Within the entries below, count the lines that hold the string "Total" and give only that number.

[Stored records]
##########

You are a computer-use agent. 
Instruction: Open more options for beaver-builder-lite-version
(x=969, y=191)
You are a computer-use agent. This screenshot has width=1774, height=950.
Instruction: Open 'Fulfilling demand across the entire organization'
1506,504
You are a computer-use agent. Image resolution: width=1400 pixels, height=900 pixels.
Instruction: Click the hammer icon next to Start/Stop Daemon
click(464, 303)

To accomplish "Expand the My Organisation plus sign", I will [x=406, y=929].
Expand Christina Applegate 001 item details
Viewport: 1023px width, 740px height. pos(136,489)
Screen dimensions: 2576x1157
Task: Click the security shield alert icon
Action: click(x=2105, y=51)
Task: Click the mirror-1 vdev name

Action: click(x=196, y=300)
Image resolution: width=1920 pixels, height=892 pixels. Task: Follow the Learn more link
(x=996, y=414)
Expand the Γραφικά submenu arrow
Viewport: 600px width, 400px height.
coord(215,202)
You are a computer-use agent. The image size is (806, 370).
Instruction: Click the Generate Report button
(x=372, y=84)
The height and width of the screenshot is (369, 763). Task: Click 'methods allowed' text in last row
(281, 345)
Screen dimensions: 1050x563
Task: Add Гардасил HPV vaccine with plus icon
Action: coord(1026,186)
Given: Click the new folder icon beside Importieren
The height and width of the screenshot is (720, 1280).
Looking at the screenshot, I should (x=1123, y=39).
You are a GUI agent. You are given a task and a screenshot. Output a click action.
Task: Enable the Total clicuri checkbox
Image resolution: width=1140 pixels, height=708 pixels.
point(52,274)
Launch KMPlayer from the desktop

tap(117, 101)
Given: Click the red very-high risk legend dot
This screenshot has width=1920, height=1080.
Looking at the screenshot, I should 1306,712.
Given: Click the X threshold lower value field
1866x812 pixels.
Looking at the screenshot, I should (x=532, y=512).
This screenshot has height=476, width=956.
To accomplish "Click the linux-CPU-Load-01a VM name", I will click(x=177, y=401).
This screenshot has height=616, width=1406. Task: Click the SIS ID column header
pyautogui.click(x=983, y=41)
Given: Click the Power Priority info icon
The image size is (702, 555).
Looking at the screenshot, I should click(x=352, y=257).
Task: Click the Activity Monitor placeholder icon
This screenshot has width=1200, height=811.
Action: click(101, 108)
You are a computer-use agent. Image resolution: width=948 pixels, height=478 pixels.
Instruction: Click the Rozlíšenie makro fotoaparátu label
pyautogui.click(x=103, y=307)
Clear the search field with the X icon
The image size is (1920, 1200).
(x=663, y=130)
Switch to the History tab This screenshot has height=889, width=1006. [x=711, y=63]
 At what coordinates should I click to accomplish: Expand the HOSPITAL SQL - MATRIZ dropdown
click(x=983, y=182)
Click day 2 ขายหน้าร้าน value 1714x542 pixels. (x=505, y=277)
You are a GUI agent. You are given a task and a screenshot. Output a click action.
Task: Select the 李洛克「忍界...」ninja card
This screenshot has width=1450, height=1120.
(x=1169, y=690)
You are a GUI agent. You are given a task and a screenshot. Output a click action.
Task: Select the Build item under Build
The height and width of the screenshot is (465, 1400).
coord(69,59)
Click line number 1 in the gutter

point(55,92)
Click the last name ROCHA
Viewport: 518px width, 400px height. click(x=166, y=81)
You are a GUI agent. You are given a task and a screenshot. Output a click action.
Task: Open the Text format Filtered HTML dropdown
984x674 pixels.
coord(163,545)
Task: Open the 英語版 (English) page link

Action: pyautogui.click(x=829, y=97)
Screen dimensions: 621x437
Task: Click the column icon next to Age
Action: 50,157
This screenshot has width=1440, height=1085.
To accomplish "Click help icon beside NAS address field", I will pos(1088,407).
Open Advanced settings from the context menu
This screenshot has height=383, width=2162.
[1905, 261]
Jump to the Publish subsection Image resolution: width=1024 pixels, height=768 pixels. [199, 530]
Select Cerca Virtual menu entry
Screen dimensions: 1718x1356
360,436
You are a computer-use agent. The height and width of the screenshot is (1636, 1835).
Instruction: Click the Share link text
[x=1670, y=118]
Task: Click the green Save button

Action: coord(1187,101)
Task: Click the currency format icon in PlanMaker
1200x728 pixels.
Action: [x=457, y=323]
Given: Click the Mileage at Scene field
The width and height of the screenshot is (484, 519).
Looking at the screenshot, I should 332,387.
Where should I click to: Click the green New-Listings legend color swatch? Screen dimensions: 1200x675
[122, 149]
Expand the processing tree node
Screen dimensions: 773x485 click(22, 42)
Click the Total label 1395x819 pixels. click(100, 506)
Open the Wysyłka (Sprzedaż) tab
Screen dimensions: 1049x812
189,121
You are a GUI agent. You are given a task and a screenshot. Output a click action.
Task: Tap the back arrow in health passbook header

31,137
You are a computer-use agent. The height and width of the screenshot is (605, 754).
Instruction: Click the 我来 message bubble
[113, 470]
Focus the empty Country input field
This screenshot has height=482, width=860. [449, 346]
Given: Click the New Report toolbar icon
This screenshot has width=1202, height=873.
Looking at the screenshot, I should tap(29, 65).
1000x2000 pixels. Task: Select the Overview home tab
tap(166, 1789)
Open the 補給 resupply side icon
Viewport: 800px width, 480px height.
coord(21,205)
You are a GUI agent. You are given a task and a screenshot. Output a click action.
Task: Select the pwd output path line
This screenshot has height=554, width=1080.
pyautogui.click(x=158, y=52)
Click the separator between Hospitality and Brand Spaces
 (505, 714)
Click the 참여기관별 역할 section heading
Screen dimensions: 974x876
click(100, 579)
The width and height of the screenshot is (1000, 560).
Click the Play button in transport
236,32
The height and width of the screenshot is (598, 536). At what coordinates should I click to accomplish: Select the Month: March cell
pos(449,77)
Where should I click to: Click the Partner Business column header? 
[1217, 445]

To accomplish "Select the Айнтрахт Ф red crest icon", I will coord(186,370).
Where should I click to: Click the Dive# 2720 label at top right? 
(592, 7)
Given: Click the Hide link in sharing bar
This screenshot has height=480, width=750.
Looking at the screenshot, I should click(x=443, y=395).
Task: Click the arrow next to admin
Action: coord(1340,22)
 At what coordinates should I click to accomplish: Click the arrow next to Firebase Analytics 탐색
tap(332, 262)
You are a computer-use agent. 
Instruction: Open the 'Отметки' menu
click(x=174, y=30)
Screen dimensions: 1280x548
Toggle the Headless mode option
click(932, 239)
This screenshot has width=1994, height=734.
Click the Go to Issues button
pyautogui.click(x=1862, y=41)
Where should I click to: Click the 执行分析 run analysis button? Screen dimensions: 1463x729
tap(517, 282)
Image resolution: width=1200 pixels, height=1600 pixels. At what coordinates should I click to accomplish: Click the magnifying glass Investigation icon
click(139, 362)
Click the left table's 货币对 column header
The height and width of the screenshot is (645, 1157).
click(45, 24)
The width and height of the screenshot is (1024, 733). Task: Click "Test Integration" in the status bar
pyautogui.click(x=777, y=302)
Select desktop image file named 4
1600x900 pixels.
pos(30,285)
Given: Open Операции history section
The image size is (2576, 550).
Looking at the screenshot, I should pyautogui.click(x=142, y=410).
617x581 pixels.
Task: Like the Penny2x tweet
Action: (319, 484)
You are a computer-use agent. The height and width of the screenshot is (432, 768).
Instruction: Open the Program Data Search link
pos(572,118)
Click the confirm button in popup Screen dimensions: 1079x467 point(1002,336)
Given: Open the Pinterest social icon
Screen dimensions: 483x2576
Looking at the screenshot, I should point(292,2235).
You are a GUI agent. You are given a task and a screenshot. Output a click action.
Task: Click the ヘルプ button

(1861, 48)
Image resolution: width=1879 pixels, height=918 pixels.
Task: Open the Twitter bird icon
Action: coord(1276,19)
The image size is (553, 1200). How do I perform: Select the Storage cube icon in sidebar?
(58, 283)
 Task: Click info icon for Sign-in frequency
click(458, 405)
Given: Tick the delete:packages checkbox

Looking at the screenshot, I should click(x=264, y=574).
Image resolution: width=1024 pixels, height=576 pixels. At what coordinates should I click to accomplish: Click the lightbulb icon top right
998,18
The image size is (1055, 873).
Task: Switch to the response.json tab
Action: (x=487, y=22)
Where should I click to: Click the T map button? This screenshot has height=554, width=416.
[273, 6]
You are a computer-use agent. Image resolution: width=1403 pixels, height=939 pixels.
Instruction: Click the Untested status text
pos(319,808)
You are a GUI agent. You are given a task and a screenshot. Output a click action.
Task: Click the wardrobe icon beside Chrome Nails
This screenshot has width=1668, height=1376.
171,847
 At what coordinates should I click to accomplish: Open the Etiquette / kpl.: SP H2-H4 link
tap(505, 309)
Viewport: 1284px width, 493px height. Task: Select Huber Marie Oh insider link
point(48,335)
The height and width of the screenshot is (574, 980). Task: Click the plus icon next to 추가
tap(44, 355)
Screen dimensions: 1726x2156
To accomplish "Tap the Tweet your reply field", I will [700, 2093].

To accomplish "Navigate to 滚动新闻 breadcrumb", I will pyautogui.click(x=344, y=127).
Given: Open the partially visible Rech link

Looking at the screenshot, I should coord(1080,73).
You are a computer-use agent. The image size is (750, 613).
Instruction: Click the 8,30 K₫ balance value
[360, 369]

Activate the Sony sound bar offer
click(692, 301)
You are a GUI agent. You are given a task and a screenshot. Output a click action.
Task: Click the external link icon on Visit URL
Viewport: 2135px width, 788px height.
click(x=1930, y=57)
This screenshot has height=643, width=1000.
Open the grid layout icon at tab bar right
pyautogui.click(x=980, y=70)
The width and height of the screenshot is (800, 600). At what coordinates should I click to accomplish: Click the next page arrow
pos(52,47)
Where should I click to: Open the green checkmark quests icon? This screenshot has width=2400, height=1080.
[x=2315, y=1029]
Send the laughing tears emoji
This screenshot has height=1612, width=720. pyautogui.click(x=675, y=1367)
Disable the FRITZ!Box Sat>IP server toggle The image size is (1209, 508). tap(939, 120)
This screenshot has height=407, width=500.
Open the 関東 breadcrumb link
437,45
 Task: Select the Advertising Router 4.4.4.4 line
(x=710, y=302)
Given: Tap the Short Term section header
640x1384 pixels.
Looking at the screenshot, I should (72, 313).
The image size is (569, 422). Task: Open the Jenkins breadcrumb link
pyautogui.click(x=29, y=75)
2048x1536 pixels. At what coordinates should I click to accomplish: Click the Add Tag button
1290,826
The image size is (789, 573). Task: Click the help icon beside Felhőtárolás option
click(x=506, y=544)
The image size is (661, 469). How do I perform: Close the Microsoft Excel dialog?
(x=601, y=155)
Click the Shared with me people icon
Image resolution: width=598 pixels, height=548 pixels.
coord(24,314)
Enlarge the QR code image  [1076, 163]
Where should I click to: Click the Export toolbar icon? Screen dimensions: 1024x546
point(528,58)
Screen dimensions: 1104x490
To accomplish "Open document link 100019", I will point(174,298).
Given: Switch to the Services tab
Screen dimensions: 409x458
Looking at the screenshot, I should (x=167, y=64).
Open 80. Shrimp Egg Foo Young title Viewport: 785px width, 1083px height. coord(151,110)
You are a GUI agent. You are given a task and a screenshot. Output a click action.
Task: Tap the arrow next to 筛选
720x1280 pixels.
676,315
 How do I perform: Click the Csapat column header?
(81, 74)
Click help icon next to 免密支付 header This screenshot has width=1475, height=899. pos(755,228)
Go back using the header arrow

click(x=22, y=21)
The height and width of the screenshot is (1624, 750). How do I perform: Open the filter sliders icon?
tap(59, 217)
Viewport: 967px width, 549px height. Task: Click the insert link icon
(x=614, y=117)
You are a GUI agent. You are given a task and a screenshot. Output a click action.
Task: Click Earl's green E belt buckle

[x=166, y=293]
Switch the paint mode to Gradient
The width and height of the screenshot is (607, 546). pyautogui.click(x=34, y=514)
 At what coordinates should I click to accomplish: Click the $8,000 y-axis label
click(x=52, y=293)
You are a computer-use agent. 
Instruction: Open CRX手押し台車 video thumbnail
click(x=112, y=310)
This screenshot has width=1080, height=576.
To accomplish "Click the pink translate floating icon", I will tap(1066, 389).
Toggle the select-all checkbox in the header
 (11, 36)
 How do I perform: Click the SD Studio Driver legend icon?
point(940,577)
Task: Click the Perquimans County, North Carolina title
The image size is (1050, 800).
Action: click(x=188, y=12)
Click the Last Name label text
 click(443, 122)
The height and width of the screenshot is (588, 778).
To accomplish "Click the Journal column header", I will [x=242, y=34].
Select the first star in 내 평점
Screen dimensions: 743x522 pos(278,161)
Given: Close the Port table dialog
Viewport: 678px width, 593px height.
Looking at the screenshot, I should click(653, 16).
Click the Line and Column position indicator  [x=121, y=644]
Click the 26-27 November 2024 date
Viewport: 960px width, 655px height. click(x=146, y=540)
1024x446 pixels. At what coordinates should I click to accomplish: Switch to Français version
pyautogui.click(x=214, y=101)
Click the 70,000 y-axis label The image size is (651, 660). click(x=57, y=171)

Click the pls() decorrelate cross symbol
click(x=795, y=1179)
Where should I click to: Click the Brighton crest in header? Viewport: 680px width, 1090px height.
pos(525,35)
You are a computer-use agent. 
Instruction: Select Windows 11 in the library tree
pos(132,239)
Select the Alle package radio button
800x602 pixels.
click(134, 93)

##########

Response box
2